石工の街に到着した冒険家よ、
君はチェルジンを知っているか?
今や皆から忘れ去られつつある名だ。
私が死んだら、彼について知る者は
もういないだろう。
彼について、この老いぼれの話を聞いてくれるか?
長くはかからない。
ずっと昔、石工の街にベネルクスの魔術師たちが
派遣されてきたことがある。
その中に「チェルジン」という魔術師がいた。
少し変わっていて、のめり込みやすい男だった。
そのせいか仲間の魔術師たちとの間に問題を抱えていてな。
仲間外れにされがちだった。
しょっちゅうひとりで村の外に出ていた。
そんなある日、彼はほら穴で小さなバジリスクを一匹
見つけた。
他のバジリスクとは違い、金色で大きさも半分くらいしか
なかった。
チェルジンはそのバジリスクを宿舎に連れて行き、名前も
つけてやった。
しかしチェルジンは優しい男ではなかった。
仲間たちに無視され、仲間外れにされた怒りを
ぶつける相手が必要だったのだ。
チェルジンはバジリスクに八つ当たりして虐待
し始めた。
魔術まで使って酷い苦痛を与えた。
それに妙な快感を覚えたのか、チェルジンの行動は続いた。
それまで溜まっていた鬱憤をバジリスクにぶつけたのだ。
挙句の果てには石工の街の近く見つかった砂を
バジリスクの口に入れたりもしたそうだ。
吐いても吐いても食べさせたらしい。
ところが実に不思議なことに、チェルジンの暴行が酷くなるにつれて
バジリスクは徐々に大きくなっていった。
やがてチェルジンよりも大きくなった。
しかしチェルジンの暴力は留まることを知らなかった。
暴力とはそういうものだからな。
そしてついに、大きくなったバジリスクの野性が目覚めた。
バジリスクが暴走し始めた。
手当たり次第に物を壊し、ついにはチェルジンを丸のみにした。
そして石工の街をめちゃくちゃにしたのだ。
あとになって、チェルジンがバジリスクに食べさせた砂が
特殊な魔力を含んでいたことがわかったのだが
詳しいことは私も知らない。
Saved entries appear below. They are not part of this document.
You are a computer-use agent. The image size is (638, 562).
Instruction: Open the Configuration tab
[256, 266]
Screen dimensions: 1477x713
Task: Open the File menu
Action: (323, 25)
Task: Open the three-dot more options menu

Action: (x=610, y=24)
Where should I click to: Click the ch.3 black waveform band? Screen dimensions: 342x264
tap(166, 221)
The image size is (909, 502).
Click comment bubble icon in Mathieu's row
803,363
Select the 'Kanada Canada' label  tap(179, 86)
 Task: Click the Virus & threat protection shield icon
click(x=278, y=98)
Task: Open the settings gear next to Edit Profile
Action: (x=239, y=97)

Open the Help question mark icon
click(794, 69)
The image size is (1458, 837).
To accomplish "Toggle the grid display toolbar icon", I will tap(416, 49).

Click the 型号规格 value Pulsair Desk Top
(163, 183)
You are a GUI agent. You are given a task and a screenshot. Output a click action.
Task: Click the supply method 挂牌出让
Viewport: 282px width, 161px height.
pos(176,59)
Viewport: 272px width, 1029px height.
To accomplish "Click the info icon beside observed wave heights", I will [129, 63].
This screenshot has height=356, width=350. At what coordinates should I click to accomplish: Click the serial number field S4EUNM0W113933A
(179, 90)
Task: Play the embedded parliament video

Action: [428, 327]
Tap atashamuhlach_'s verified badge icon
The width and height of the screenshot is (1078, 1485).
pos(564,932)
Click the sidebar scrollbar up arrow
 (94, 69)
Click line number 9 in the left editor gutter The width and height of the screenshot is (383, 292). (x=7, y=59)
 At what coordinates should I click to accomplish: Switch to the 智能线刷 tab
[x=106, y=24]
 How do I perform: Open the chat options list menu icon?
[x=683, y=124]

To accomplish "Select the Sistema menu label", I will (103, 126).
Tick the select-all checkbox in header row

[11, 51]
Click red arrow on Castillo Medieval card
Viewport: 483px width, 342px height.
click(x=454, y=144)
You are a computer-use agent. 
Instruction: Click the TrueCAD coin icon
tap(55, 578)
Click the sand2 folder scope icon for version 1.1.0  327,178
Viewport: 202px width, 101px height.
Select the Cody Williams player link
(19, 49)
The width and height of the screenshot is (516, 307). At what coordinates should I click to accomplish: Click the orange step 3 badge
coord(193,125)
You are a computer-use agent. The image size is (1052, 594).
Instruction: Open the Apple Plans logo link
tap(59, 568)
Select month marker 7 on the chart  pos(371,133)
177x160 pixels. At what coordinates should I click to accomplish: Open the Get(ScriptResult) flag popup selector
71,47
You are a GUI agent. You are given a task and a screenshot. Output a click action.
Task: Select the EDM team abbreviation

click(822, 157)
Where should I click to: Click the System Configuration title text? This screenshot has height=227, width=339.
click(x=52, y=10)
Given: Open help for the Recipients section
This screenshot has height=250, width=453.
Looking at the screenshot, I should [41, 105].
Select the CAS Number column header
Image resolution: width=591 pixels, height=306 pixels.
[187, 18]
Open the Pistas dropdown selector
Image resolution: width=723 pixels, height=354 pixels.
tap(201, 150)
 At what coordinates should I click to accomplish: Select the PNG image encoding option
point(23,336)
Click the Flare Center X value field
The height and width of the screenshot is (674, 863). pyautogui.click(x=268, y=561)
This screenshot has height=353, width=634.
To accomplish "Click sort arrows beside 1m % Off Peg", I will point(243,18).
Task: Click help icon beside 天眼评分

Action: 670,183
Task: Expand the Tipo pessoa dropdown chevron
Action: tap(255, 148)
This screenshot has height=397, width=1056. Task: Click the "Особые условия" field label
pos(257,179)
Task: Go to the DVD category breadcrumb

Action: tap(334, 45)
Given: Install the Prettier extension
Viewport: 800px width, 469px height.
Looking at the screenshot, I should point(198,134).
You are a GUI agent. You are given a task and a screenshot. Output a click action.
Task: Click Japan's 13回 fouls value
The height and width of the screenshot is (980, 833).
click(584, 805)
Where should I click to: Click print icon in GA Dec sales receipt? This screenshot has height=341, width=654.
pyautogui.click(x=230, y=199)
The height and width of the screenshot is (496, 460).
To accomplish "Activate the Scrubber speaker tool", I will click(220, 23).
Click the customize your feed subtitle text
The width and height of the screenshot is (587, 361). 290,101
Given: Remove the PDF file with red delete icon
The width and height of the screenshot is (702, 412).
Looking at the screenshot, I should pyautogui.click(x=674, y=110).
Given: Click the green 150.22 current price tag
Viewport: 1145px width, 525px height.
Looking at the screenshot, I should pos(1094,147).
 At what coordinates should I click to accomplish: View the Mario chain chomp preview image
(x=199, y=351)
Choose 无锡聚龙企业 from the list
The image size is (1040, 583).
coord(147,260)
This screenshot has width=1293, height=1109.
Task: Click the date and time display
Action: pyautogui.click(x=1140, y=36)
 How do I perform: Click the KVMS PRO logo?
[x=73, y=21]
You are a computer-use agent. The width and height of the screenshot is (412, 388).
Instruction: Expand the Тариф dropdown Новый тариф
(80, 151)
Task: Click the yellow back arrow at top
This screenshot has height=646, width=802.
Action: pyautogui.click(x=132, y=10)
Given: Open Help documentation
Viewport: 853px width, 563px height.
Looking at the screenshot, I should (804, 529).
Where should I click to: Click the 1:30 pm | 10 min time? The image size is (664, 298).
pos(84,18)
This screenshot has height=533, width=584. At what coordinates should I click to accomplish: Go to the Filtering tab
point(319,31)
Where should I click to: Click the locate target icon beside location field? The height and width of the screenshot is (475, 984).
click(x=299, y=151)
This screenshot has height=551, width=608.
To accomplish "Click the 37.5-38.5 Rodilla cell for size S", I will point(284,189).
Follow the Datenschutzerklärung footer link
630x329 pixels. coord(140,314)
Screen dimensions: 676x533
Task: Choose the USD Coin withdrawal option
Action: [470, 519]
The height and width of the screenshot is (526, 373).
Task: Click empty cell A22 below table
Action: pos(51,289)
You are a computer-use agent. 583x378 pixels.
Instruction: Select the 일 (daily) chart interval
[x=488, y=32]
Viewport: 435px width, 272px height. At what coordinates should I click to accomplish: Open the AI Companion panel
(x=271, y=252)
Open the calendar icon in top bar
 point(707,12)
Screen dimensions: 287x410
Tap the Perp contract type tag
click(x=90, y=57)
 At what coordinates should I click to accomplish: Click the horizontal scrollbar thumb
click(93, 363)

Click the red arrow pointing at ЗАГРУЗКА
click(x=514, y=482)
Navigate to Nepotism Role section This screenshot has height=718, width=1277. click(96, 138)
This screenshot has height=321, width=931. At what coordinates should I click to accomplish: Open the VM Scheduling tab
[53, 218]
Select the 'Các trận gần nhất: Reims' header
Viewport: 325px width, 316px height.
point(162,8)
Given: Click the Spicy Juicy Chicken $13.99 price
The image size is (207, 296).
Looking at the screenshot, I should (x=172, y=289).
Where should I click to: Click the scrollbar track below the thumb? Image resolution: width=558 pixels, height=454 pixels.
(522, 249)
小さな旅館をやっていただけの
私に何がわかるだろうか?
しかし、チェルジンが持っていたバジリスクが
「ケルノボーグ」だということは誰よりもよく知っている。
うちの旅館に泊っていたチェルジンが毎日話してくれたのだ。
チェルジンがいなくなったと同時にうちの旅館もなくなったがな。
のちにケルノボーグに出会ったことがあるのだが、
ヤツからはチェルジンの声が聞こえた。
もしかしてチェルジンはケルノボーグの腹の中で生きているのだろうか?
あり得ない話だとわかってはいるが、そんな気がしてならない。
話が長くなってしまったな。
久しぶりに筆を持ったから疲れてしまった。
聞いてくれてありがとう。
少しでも冒険の役に立てばと思い、ケルノボーグに
ついてもう少し詳しい内容を書いておこうと思う。
時間がある時に読んでみてくれ。楽しい冒険になりますように!
ケルノボーグは一番前の二本の足で地を掘り、残りの足で
穴を広げて地の下へと消える。
ケルノボーグが入った穴もウソのように
消えてしまう。
おまけに何でも食べるケルノボーグは、自分の毒性を高める
ためなのか、たまにヴェノムマンドラゴラを食べるそうだ。
ヤツの猛毒には気をつけるんだぞ。